I don't see why the soda stream couldn't be retrofit to take a bigger tank. Been toying with the idea lately myself.

it can, and there are vendors on ebay and elsewhere that sell adapter kits. some involve adapting a small paintball tank that fits inside the soadastream unit so it remains portable, others adapt a high-pressure hose connected to a large external tank which can be difficult to conceal in an average kitchen area.. people who are really into it go with the paintball tank system and also have a setup that allows them to refill the paintball tanks from their own 50lb c02 tanks. but, by this time you're into the modifications at least several hundred dollars for a unit that cost less than $100 new....
 
I built a keezer and kept it in the basement where we lived. I drank a lot of beer as i was too lazy to go upstairs. Then I added a tap for water. This cut way back on my beer consumption.
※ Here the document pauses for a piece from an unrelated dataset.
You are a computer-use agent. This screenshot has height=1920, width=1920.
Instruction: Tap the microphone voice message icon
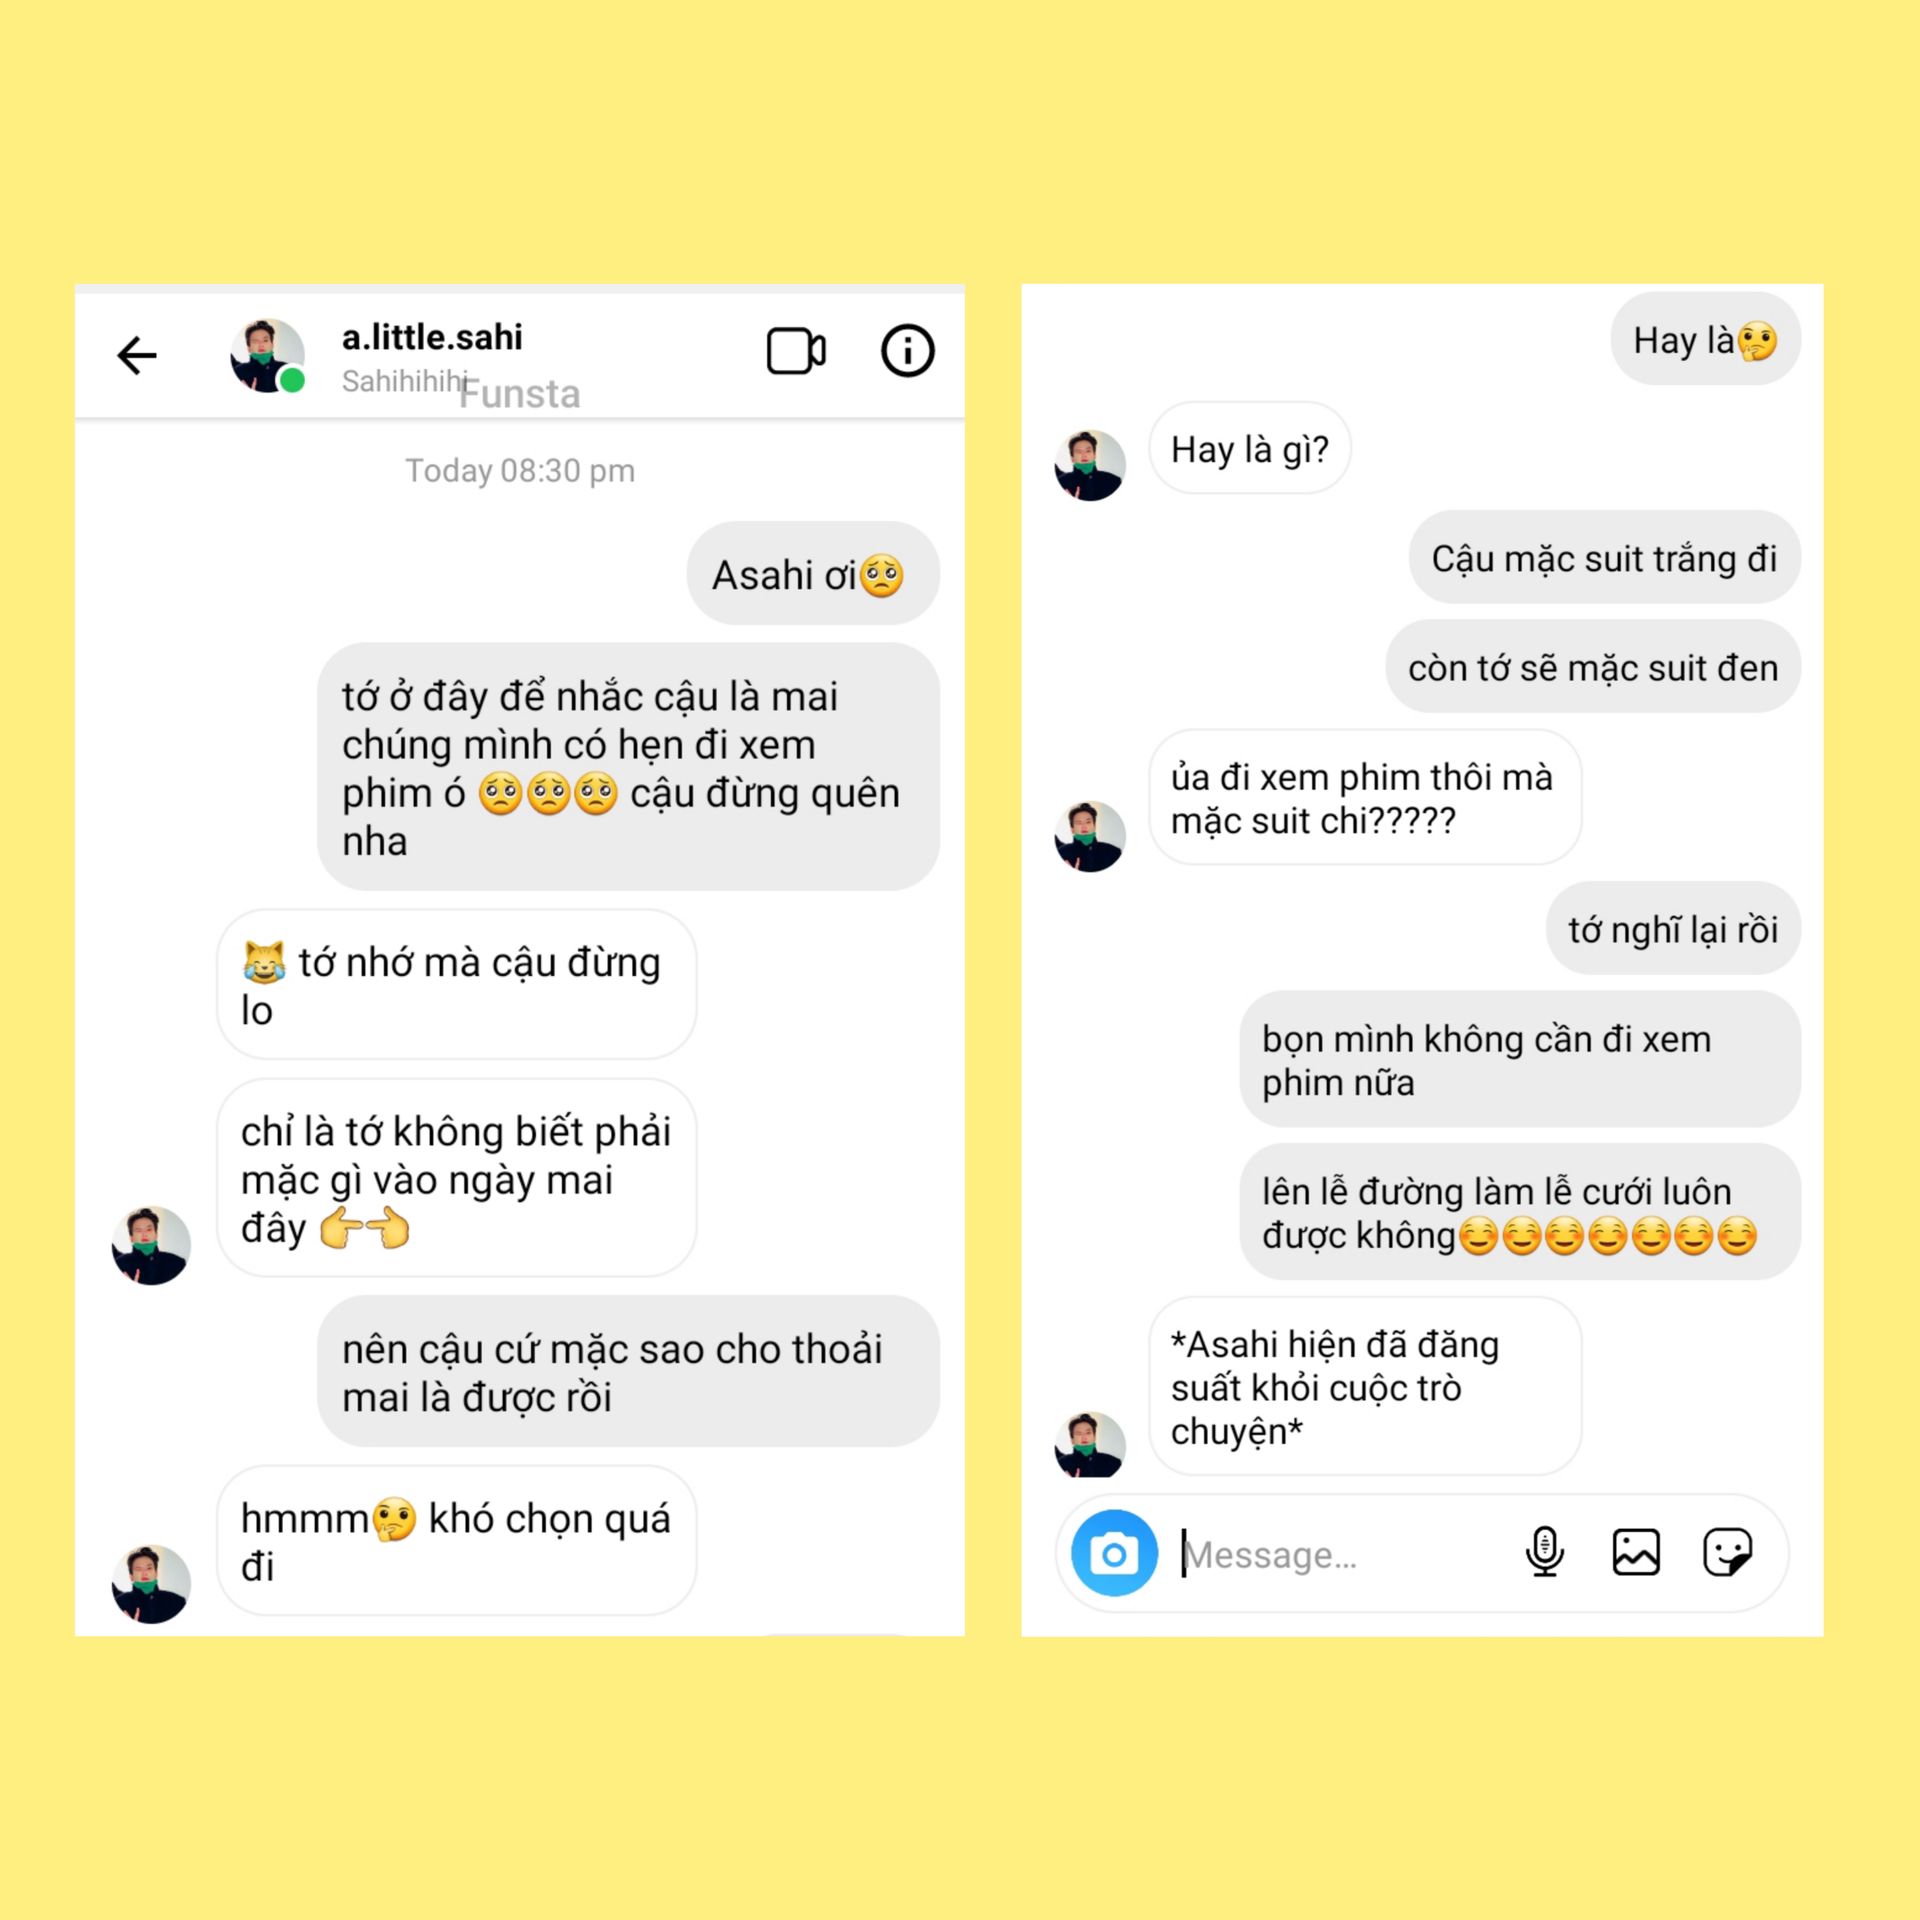pos(1544,1552)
I put it under 30 PSI it makes great sparking water. I am not sure though if it could keep up with an office full of fizzaholics. I am not sure how long it would take though at 5 gallons a day to carb up the next batch. My suggestion is build a keezer for 5 or more kegs get a second regulator inside the keezer. Put the psi on primary keezer at 60 PSI to force carbonate the backups then set one or two at 20-30 psi for serving. You'd have to rotate out or fill the kegs in place to keep up with consumption. It might be a bit of a pain but if everyone has to run to the store to keep up the current consumption it is probably a drain on the office efficiency as it is.

Next to my current setup of my keezer I have a fridge with ice, peach, mango, lime and lemon juice, bitters and agave nectar. Makes a nice option to drinking beer always and really impressed my nephews.
 
Soda stream and just rent a 20 or 40 pound tank.

http://www.co2doctor.com/freedomoonespec.htm

We use one at work (regular soda stream) and the only problem we've had is sanitation. People drinking out of the bottle, then putting it right back on the machine. A box of alcohol prep pads now is right beside the sodastream. You jsut have to remember to rinse off the bottle before you drink out of it.